Nach einem mutmaßlich schweren Cyberangriff soll Meta die Zusammenarbeit mit Mercor vorerst gestoppt haben.
Photo Credit: Reuters
Meta soll nach einem Cyberangriff die Zusammenarbeit mit Mercor auf unbestimmte Zeit pausiert haben.
Meta hat Berichten zufolge nach einem Cyberangriff in der vergangenen Woche alle Arbeiten mit dem KI-Recruiting-Unternehmen Mercor gestoppt. Laut dem Bericht gehörte der Konzern aus Menlo Park zu den größten Kunden des Start-ups. Mercor stellt Fachexperten ein, die Ausgaben von großen Sprachmodellen (LLMs) prüfen und qualitativ bewerten. Der Cyberangriff auf Mercor soll zu einem großen Datenleck geführt haben. Eine Gruppe behauptet, mehrere Hundert Gigabyte an Daten gestohlen zu haben. Mercor untersucht den Vorfall derzeit.
Laut einem Bericht von Wired hat der Technologiekonzern beschlossen, nach dem Sicherheitsvorfall alle Arbeiten mit Mercor zu pausieren. Unter Berufung auf zwei anonyme Quellen, die mit der Angelegenheit vertraut sein sollen, berichtet die Veröffentlichung, dass die Pause auf unbestimmte Zeit gilt. Auch andere große KI-Unternehmen sollen nach dem Cyberangriff ihre Zusammenarbeit mit der KI-Recruiting-Firma neu bewerten.
Mercor, gegründet im Jahr 2023, ist ein KI-Recruiting-Unternehmen, das Fachexperten vermittelt. Das Unternehmen arbeitet mit mehreren KI-Firmen wie Anthropic und OpenAI zusammen und prüft die Qualität der Antworten, die von deren LLMs erzeugt werden. Viele KI-Unternehmen lagern solche Aufgaben aus, um sowohl die Leistung ihrer KI-Modelle zu überprüfen als auch deren Antworten weiter zu verbessern. Das Start-up sammelte im Oktober 2025 in einer Series-C-Finanzierungsrunde 350 Millionen US-Dollar (etwa Rs. 3.257 Crore) bei einer Bewertung von 10 Milliarden US-Dollar (etwa Rs. 93.067 Crore) ein.

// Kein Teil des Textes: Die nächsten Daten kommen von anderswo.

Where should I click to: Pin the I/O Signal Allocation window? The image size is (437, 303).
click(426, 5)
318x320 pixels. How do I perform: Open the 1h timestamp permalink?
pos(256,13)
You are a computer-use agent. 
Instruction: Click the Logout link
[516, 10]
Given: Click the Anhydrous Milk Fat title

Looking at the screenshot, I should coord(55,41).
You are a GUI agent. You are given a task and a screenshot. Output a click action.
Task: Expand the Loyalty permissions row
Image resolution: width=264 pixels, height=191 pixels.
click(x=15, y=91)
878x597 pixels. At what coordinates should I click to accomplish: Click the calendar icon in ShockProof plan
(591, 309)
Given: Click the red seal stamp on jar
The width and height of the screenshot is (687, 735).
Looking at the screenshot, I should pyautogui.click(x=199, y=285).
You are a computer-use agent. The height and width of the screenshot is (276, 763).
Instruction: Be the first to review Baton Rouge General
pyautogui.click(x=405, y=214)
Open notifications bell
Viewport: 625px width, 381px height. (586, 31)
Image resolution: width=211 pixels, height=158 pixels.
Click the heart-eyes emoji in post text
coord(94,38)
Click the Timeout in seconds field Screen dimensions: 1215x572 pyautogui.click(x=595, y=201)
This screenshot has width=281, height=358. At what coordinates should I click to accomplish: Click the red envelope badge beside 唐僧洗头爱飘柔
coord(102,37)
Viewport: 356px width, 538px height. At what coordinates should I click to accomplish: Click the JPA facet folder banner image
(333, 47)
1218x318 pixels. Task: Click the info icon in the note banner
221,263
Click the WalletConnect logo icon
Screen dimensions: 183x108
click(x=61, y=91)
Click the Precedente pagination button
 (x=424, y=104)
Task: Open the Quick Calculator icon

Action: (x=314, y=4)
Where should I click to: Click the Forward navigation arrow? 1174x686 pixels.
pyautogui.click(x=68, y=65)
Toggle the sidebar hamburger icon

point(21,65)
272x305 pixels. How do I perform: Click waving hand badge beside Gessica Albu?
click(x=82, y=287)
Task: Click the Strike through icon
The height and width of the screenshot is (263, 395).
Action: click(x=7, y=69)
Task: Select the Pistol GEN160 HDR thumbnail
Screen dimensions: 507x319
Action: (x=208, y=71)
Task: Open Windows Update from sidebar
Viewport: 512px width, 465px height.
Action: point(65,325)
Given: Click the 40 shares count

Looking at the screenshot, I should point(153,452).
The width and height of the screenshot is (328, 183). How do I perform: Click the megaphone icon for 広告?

In einer Stellungnahme erklärte das Unternehmen, dass es festgestellt habe, zu den vielen Firmen zu gehören, die von einem Supply-Chain-Angriff betroffen waren, an dem LiteLLM beteiligt gewesen sein soll.
„Wir führen derzeit eine gründliche Untersuchung mit Unterstützung führender externer Forensik-Experten durch. Wir werden weiterhin direkt mit unseren Kunden und Auftragnehmern kommunizieren, soweit dies angemessen ist, und die notwendigen Ressourcen einsetzen, um die Angelegenheit so schnell wie möglich zu lösen.“
Gleichzeitig veröffentlichte der Cybercrime-Tracker Dark Web Informer einen Screenshot der Startseite der LAPSUS$ Group, in dem hervorgehoben wurde, dass die Angreifer die Verantwortung für den Angriff übernommen haben sollen. Die Gruppe behauptet angeblich, fast 4 TB an Daten gestohlen zu haben. Dazu sollen 211 GB Datenbankdaten, 939 GB Quellcode und 3 TB Bucket-Daten gehören. Angeblich soll diese Datenmenge nun sogar versteigert werden. Ob diese Angaben tatsächlich stimmen, konnte bislang nicht unabhängig bestätigt werden.